My small circle of close friends were beginning to scatter a bit. Some exploring the Catholic church, some attending an Episcopal church others going to a different Presbyterian church. I was left alone to sort all this out.
I just never could step out far enough to go Episcopal and being Catholic had never been an option for me. I was weary with no answers just more questions.
There had to be one truth, one way to interpret God’s Word, everyone couldn’t be right and that was maddening! For every verse, every denomination had it’s interpretation, all different. Who was teaching me the right way to understand God’s Word? I had to be convinced from Scripture.
Everyone used the same words, said the same things, but all had slightly different meanings. Not one denomination I studied would deny that we are saved “by grace through faith” but in such subtle ways all seemed to undermined this with their particular caveats. I could follow the rational of the Calvinist, things made sense to my human reason but was I to trust that? I appreciated the enthusiasm of the Baptist but what I had learned there left me despairing, wondering why I couldn’t shake the sins that plagued me.
In both of these churches I was left having to come back to myself for assurance that I was saved. Did I trust Jesus enough? Did I mean it when I prayed for Him to come into my heart? Did I really have faith?!
I knew there had to be more to Baptism and Communion. Scripture did say some pretty certain things about them, but surely I couldn’t just take these verses as they were written could I? Each church explained them so differently. I’d intellectualized them and I’d dismissed them.
I was confused as a termite in a wooden yo yo, as my Baptist pastor would have said. And then more confusion came when my close friends decided to try the Lutheran church.
At least by this point I was familiar with Martin Luther so the whole Lutheran thing wasn’t nearly as foreign as it had once been. Some of my friends had started attending these classes, learning the Lutheran doctrines through this thing called a Catechism. Then they began to join this church, one at a time I was losing them to Lutheranism!
I knew I had to look into what it was they were all finding here. I started straddling the fence between these Lutherans and the Presbyterians. Reading this and that from each.
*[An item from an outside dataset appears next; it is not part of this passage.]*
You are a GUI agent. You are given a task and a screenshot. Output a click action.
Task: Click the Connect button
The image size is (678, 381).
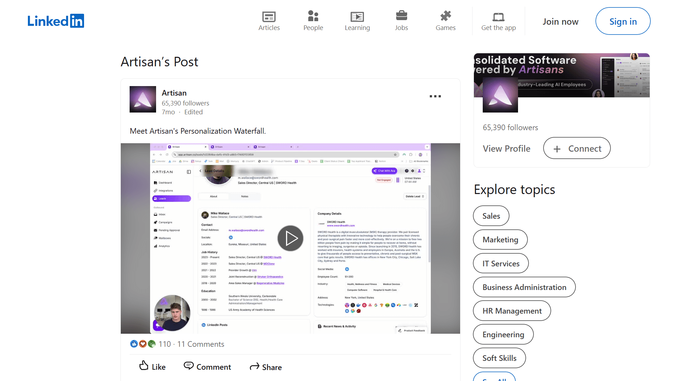(x=577, y=148)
I went to the Lutheran Sunday services from time to time while still considering myself part of the Presbyterian church.
If you’re interested in the differences between Calvinism (Presbyterians) and Lutheranism you can listen to THIS.
I started one of those Catechism classes, then I stopped. Started then stopped. Every time we got to Baptism I’d run for the hills. I read “Baptism does now save you.” I was shown this in scripture: I Peter 3:21, Rom. 6:4, Mark 16:16, Titus 3:5–8. But there was no way I could confess that Baptism saved someone, especially a baby.
Every time we got to Communion and the pastor showed me where Christ says His body and blood were there in the bread and wine: Matt 26:26-28, I Corinthians 11:2-29. I just couldn’t see it.
I was going to the Lutheran church more consistently but waffling. I sat in the pew while my friends went up for Communion. I wondered what the big deal was, why I couldn’t just have that meal too. We all believed Jesus saved.
I became a little angry, I was tired of searching for answers and was about to throw in the towel. But the pastor at that church wouldn’t let me.
I remember meeting with him. He knew my story, he knew my questions, he knew my struggle and he told me one thing. Stop reading everybody on all of this. Take some time to read only what the Lutheran church teaches and if after a while you still can’t say that it is the true teaching, then go somewhere else.
I accepted his challenge and my mind was relieved to only have one teaching to consider for once! Was the Lutheran teaching sound and correct? Would I be convinced FROM SCRIPTURE that this was where I needed to be?
My dear girlfriend described to me what it had been like for her. She and I grew up together. We had been on this journey side by side. She had “gone Lutheran” before me and she told me:
“It was like a light came on.”
Her hurdles were the same as mine had been, then suddenly they weren’t hurdles for her any more. I envied that.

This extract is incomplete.